• _Data supplied_

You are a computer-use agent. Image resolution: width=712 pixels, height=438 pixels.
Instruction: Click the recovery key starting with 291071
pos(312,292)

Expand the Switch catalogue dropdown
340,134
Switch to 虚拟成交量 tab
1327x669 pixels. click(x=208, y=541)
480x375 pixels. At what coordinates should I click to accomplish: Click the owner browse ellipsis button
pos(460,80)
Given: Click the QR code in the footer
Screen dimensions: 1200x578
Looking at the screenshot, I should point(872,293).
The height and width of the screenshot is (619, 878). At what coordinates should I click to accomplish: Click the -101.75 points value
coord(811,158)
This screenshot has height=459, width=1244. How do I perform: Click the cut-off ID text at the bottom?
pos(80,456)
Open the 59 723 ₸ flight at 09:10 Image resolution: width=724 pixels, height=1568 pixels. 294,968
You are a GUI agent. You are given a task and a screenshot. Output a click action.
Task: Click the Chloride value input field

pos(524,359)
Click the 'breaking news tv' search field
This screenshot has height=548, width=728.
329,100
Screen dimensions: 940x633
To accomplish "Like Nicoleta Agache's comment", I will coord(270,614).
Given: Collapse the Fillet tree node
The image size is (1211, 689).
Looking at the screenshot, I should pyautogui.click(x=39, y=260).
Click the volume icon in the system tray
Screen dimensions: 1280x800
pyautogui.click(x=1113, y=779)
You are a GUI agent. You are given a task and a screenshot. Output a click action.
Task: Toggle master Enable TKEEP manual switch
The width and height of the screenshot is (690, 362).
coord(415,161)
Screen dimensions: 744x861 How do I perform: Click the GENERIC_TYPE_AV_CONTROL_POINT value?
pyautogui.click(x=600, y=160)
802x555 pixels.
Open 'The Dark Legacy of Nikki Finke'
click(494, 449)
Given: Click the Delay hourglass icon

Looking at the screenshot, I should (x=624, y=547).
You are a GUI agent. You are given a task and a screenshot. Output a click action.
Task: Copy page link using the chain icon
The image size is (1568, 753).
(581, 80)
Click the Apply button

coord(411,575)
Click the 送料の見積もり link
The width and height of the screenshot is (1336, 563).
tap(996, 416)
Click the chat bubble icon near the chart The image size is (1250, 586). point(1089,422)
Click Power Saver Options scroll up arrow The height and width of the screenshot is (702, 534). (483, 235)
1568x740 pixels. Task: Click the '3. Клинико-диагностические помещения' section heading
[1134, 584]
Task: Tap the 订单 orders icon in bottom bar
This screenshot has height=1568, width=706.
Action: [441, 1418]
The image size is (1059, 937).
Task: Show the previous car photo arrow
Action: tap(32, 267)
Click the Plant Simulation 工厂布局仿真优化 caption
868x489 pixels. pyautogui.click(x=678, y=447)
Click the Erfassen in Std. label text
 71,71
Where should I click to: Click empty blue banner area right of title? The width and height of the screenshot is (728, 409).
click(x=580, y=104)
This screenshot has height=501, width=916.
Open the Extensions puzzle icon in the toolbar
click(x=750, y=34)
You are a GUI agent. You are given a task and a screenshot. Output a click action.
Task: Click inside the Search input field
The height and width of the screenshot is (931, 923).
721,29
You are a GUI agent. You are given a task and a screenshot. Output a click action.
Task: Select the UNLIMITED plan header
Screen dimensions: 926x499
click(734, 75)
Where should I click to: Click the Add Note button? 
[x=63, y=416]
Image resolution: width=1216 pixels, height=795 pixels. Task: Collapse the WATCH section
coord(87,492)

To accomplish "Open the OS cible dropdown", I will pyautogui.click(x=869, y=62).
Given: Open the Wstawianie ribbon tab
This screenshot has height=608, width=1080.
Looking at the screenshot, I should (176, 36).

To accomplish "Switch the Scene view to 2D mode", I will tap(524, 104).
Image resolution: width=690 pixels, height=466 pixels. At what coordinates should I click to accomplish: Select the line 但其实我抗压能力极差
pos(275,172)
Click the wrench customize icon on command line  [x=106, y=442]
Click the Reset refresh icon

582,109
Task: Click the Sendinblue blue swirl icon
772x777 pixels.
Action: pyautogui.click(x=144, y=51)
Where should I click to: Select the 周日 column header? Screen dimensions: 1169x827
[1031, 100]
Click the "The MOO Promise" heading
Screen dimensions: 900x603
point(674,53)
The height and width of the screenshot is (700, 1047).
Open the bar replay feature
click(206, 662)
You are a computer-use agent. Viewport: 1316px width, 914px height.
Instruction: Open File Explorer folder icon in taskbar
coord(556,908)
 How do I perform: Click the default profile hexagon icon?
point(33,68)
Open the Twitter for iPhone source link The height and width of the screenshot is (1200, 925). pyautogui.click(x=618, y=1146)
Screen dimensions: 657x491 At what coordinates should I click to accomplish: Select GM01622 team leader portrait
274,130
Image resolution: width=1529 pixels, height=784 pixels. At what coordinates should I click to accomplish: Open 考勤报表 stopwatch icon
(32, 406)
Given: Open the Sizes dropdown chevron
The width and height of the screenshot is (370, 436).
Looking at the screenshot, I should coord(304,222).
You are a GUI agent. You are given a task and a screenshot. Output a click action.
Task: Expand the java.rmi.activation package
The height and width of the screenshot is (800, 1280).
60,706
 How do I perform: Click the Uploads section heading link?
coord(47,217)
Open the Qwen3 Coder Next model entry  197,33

• _Aim of the exercise_
Which of the lines in the data hold the string "will"? Report each of them by copying it.

• _The answer_
To accomplish "Like Nicoleta Agache's comment", I will coord(270,614).
To accomplish "Open the OS cible dropdown", I will pyautogui.click(x=869, y=62).
To accomplish "Switch the Scene view to 2D mode", I will tap(524, 104).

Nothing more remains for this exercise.